• _Action item_:
May I have, exactly as written, the line containing "Whatsapp & Livechat (49, 1737)" and every line after it through the end of the listing below, and nothing else?

Information provided: Begin

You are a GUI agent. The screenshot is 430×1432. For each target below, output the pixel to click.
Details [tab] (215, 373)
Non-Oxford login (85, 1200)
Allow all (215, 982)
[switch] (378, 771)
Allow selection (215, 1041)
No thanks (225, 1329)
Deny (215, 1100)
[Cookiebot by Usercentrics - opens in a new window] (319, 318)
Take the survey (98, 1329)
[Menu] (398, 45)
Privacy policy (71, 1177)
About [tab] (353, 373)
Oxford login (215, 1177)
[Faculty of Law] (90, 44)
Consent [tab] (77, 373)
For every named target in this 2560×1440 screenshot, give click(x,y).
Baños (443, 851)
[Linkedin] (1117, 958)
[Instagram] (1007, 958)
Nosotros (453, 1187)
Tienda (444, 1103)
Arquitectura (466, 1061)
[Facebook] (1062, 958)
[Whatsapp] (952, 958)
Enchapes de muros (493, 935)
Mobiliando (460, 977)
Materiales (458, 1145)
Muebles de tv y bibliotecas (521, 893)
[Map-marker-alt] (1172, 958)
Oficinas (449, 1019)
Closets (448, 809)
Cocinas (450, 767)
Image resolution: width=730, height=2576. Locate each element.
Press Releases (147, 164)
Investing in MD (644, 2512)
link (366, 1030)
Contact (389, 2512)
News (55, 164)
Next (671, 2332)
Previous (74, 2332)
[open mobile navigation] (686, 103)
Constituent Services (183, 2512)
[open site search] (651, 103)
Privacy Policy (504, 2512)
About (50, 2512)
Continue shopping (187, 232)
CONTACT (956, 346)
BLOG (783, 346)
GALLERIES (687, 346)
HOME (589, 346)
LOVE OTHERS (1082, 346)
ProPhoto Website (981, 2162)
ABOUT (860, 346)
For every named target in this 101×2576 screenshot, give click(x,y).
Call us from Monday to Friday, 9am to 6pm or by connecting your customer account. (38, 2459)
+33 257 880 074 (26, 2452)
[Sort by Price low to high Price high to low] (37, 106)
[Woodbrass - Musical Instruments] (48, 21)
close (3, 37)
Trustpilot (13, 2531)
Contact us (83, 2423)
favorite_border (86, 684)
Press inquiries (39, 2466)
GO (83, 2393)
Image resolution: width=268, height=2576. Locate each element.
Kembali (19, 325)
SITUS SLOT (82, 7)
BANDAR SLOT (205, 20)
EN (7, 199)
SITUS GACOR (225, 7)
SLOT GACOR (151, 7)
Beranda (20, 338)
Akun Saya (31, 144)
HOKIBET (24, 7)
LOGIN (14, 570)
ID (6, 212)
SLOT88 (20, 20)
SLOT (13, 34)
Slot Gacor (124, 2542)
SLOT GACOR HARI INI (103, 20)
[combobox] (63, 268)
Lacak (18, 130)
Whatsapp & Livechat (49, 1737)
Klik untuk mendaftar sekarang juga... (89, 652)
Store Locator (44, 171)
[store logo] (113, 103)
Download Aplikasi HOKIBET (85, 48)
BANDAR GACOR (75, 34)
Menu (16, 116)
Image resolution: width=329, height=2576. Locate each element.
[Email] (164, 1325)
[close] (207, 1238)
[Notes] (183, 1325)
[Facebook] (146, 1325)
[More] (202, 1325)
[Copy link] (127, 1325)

Information provided: End

• _Written solution_:
Whatsapp & Livechat (49, 1737)
Klik untuk mendaftar sekarang juga... (89, 652)
Store Locator (44, 171)
[store logo] (113, 103)
Download Aplikasi HOKIBET (85, 48)
BANDAR GACOR (75, 34)
Menu (16, 116)
Image resolution: width=329, height=2576. Locate each element.
[Email] (164, 1325)
[close] (207, 1238)
[Notes] (183, 1325)
[Facebook] (146, 1325)
[More] (202, 1325)
[Copy link] (127, 1325)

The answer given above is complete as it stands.